Source data
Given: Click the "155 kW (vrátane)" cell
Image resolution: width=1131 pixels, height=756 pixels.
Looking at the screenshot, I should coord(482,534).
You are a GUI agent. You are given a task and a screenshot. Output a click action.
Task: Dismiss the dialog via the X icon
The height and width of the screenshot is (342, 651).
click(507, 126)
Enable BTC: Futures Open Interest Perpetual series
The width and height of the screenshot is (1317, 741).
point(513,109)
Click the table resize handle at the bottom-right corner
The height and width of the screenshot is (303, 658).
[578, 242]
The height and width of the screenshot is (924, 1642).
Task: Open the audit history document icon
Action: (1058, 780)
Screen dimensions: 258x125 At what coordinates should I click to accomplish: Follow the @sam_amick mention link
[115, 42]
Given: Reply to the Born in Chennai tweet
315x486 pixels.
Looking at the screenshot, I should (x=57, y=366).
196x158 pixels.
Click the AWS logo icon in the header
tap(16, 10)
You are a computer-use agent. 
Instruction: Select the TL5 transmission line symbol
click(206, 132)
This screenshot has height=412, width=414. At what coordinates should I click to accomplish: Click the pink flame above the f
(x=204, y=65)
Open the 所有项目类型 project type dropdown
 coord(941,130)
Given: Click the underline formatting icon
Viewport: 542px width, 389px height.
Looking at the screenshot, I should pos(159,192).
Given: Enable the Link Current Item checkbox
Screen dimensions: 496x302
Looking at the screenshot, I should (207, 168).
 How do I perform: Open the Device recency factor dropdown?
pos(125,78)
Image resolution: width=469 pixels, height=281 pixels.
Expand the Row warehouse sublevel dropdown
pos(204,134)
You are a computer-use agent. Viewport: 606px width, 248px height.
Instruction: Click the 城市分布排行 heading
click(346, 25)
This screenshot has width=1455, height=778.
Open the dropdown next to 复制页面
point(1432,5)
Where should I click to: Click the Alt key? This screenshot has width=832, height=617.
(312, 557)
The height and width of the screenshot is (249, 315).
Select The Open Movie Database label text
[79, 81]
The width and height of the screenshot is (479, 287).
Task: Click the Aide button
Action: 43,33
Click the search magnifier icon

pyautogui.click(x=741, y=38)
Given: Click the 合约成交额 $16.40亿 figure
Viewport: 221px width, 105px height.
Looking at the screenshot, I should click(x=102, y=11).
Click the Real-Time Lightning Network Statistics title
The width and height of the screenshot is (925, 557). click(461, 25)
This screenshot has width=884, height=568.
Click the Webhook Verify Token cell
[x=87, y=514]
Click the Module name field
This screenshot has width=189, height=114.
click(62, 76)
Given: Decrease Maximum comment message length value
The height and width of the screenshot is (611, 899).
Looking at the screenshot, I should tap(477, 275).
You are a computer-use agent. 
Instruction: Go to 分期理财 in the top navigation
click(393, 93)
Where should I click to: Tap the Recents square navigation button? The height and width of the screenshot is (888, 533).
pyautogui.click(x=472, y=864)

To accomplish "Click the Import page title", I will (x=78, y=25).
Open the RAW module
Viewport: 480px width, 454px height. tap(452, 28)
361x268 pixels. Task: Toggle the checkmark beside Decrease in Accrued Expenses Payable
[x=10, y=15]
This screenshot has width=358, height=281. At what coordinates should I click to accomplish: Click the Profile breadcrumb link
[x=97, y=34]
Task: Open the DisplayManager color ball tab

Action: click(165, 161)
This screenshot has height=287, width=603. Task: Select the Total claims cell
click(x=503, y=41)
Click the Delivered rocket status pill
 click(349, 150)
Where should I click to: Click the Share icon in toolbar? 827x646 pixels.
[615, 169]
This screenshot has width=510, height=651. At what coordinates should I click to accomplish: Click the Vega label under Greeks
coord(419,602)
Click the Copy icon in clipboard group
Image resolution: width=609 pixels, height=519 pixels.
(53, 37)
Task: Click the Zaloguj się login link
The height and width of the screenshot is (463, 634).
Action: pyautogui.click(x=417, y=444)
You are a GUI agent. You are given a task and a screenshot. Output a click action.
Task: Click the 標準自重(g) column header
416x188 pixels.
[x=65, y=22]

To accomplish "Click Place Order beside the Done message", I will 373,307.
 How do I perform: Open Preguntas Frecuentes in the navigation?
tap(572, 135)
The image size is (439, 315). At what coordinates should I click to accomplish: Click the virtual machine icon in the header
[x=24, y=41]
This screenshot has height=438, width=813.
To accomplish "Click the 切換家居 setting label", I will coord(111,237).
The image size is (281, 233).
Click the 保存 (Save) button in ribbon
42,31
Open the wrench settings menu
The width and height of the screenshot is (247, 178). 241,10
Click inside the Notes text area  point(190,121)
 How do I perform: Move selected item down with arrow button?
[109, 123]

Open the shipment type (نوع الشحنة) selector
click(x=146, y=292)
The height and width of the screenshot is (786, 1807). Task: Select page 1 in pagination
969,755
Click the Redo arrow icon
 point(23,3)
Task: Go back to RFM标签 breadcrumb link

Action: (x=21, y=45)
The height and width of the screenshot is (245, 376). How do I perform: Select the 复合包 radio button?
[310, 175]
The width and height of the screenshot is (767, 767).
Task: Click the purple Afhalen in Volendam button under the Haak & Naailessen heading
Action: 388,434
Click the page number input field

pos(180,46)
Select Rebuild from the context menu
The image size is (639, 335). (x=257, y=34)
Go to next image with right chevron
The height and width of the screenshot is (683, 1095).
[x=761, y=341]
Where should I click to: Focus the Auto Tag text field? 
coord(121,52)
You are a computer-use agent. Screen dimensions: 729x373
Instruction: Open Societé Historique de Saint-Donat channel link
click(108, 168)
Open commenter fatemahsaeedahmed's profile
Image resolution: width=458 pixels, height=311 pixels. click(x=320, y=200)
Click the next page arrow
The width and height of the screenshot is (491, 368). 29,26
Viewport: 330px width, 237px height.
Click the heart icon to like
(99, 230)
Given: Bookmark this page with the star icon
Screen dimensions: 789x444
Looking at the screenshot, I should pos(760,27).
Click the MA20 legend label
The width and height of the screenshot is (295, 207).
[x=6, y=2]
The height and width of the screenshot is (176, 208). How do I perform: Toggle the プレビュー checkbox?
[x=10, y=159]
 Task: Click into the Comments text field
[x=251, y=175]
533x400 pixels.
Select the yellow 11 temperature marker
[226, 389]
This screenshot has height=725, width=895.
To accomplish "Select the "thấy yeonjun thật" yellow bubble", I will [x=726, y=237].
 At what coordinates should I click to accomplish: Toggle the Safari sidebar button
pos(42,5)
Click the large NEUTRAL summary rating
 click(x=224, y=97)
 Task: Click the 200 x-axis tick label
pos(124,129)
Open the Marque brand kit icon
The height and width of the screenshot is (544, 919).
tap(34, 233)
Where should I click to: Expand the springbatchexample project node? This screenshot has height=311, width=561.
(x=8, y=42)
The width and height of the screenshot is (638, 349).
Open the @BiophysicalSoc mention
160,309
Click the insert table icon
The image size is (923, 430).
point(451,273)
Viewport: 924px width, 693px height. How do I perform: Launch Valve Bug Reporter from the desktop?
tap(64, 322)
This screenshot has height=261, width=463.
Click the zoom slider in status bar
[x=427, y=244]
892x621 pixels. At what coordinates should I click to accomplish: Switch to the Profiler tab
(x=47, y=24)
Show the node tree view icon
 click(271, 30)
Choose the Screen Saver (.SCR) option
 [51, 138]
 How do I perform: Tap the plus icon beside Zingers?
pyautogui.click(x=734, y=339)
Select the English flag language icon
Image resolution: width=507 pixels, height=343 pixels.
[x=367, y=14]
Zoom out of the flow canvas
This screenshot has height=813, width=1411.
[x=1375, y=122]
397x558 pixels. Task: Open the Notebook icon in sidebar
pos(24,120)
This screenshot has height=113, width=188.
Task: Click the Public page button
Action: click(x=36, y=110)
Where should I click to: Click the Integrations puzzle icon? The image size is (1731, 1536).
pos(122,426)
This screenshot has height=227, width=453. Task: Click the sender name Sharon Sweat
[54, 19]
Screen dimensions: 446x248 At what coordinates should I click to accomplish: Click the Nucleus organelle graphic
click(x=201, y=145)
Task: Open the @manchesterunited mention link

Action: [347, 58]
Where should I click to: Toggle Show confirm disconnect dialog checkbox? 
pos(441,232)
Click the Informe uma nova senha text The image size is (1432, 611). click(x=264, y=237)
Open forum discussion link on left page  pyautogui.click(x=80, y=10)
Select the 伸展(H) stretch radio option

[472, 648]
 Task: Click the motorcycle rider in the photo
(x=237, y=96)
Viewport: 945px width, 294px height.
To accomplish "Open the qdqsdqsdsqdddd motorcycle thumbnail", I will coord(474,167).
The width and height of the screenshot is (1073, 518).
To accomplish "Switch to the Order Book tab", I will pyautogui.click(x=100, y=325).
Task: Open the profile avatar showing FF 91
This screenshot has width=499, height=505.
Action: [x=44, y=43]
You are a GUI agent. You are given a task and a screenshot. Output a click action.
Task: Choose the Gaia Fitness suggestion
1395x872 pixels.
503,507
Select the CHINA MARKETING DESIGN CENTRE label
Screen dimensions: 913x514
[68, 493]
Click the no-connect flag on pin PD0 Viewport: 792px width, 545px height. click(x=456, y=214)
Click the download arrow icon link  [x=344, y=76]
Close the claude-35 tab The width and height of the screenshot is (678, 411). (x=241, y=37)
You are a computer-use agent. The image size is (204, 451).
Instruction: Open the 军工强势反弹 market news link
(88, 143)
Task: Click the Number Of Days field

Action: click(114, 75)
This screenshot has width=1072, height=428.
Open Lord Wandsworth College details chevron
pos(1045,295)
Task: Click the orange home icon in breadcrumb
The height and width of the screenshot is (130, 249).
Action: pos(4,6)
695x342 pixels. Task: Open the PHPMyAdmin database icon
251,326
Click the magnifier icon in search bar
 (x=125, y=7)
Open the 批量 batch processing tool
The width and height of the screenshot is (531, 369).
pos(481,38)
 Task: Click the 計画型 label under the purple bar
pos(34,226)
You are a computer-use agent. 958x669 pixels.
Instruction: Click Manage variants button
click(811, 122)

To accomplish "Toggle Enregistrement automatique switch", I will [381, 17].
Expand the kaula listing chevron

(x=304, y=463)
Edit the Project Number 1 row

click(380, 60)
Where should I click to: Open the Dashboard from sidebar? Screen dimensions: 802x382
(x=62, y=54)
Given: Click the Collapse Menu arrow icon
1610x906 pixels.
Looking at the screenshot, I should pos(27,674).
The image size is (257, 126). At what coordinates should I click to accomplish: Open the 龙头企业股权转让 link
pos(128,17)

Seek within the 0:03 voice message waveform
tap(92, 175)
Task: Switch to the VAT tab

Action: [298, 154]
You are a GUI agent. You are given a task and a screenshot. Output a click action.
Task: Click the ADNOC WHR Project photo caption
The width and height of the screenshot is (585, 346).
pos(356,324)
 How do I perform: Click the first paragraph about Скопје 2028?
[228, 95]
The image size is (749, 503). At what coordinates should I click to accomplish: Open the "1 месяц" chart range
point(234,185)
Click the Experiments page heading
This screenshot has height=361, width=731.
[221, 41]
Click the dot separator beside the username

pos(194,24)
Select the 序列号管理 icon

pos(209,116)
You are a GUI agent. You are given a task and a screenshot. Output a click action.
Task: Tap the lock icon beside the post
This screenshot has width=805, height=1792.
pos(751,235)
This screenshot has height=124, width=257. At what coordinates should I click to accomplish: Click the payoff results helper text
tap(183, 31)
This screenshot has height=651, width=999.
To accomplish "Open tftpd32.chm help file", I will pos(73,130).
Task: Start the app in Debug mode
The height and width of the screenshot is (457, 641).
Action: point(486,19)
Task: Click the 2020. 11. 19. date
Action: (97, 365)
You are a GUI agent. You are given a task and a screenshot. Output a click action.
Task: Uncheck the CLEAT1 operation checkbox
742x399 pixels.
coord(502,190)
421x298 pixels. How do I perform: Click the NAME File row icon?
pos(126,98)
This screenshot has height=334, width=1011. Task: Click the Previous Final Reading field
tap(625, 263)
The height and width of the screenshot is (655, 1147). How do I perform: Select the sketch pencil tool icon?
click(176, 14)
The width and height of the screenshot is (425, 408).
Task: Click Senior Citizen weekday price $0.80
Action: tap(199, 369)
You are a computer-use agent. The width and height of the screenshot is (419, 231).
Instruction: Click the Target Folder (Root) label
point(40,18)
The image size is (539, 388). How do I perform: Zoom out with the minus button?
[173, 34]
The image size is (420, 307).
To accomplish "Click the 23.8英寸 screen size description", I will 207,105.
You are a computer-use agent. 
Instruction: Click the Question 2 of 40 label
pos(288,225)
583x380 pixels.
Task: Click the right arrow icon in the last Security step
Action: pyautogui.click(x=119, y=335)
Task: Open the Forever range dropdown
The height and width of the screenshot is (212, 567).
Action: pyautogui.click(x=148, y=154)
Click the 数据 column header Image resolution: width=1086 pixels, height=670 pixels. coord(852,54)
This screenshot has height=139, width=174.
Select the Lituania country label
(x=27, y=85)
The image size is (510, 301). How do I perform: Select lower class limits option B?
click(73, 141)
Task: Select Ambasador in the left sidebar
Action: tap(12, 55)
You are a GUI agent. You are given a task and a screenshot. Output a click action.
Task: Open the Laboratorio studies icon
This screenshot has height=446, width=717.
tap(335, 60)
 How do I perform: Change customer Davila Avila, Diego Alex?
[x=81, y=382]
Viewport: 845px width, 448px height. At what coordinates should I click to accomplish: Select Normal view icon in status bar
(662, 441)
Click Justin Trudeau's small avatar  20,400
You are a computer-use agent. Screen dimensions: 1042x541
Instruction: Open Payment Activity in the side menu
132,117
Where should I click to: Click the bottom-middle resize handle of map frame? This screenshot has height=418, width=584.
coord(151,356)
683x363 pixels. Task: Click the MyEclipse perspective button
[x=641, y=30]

EXERCISE PROMPT: I'd like an exact copy of the lines above, from the very first one through the line that contains "Task: Dismiss the dialog via the X icon", with nothing else added.

REPLY:
Given: Click the "155 kW (vrátane)" cell
Image resolution: width=1131 pixels, height=756 pixels.
Looking at the screenshot, I should coord(482,534).
You are a GUI agent. You are given a task and a screenshot. Output a click action.
Task: Dismiss the dialog via the X icon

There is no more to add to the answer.